[ python-Bugs-1215928 ] Large tarfiles cause overflow
SourceForge.net
noreply at sourceforge.net
Thu Aug 25 13:24:21 CEST 2005
Bugs item #1215928, was opened at 2005-06-06 21:19
Message generated for change (Comment added) made by loewis
You can respond by visiting:
https://sourceforge.net/tracker/?func=detail&atid=105470&aid=1215928&group_id=5470
Please note that this message will contain a full copy of the comment thread,
including the initial issue submission, for this request,
not just the latest update.
Category: Python Library
Group: Python 2.4
Status: Open
>Resolution: Accepted
Priority: 5
Submitted By: Tom Emerson (tree)
>Assigned to: Reinhold Birkenfeld (birkenfeld)
Summary: Large tarfiles cause overflow
Initial Comment:
I have a 4 gigabyte bz2 compressed tarfile containing some 3.3
million documents. I have a script which opens this file with "r:bz2"
and is simply iterating over the contents using next(). With 2.4.1 I
still get an Overflow error (originally tried with 2.3.5 as packaged in
Mac OS 10.4.1):
Traceback (most recent call last):
File "extract_part.py", line 47, in ?
main(sys.argv)
File "extract_part.py", line 39, in main
pathnames = find_valid_paths(argv[1], 1024, count)

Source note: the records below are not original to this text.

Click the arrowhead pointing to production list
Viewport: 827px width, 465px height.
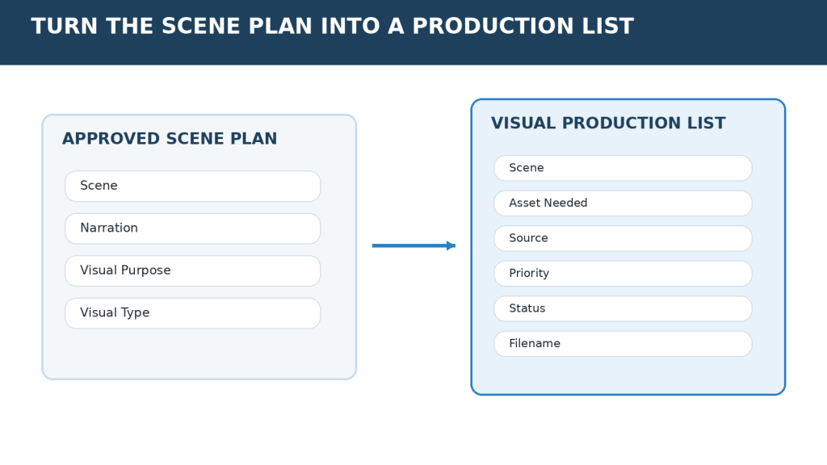click(451, 245)
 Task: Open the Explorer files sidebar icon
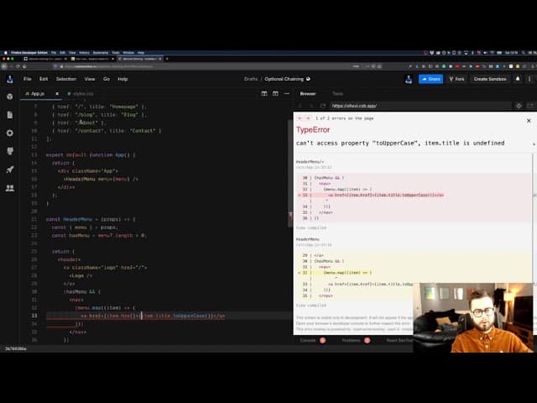(10, 115)

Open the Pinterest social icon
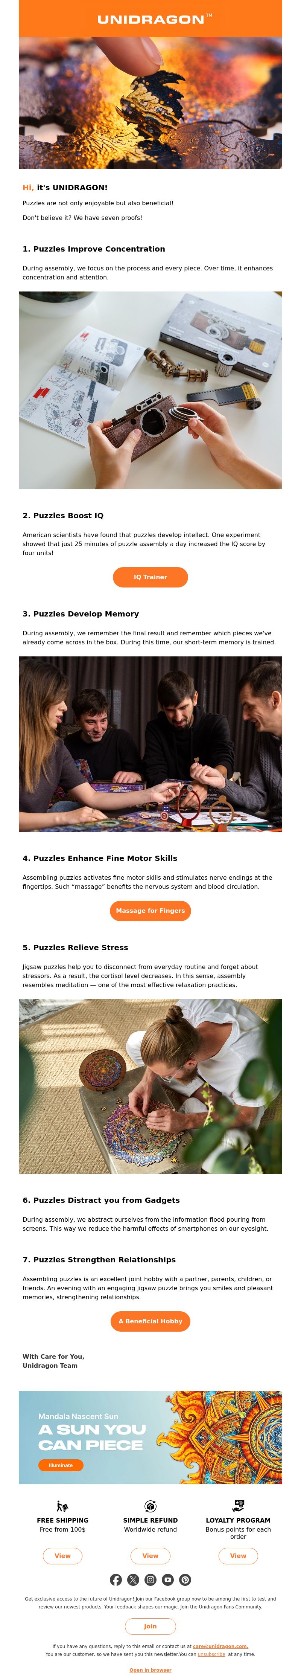186,1580
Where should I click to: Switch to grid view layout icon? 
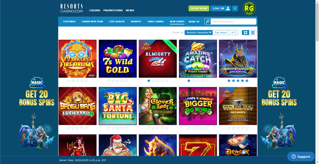coord(246,32)
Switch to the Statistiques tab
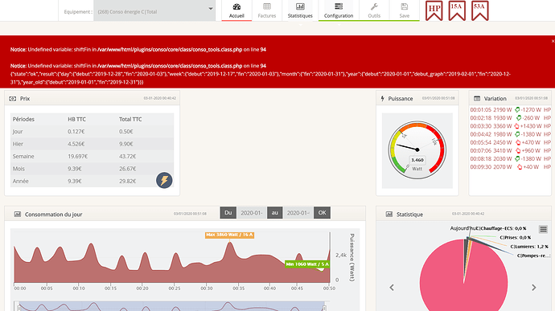The height and width of the screenshot is (311, 555). (x=300, y=10)
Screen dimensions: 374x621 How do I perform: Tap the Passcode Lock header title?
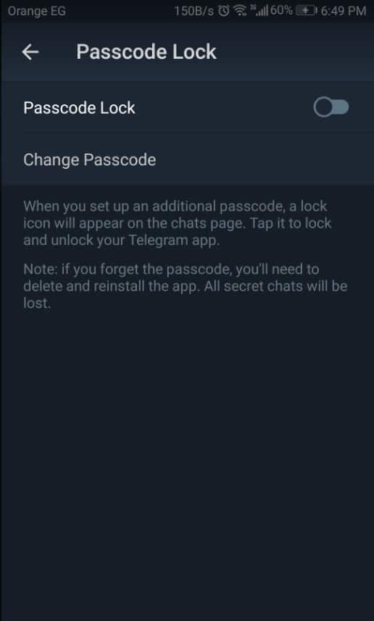[146, 52]
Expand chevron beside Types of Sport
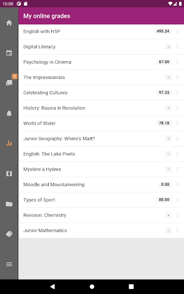This screenshot has height=294, width=184. [177, 200]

File "extract_part.py", line 13, in find_valid_paths
f = tf.next()
File "/usr/local/lib/python2.4/tarfile.py", line 1584, in next
self.fileobj.seek(self.offset)
OverflowError: long int too large to convert to int
----------------------------------------------------------------------
>Comment By: Martin v. Löwis (loewis)
Date: 2005-08-25 13:24
Message:
Logged In: YES
user_id=21627
The patch is fine, please apply.
As for generalising Py_off_t: there are some issues which I
keep forgetting. fpos_t is not guaranteed to be an integral
type, and indeed, on Linux, it is not. I'm not quite
completely sure why this patch works; I think that on all
platforms where fpos_t is not integral, off_t happens to be
large enough. The only case where off_t is not large enough
is (IIRC) Windows, where fpos_t can be used.
So this is all somewhat muddy, and if this gets generalized,
a more elaborate comment seems to be in order.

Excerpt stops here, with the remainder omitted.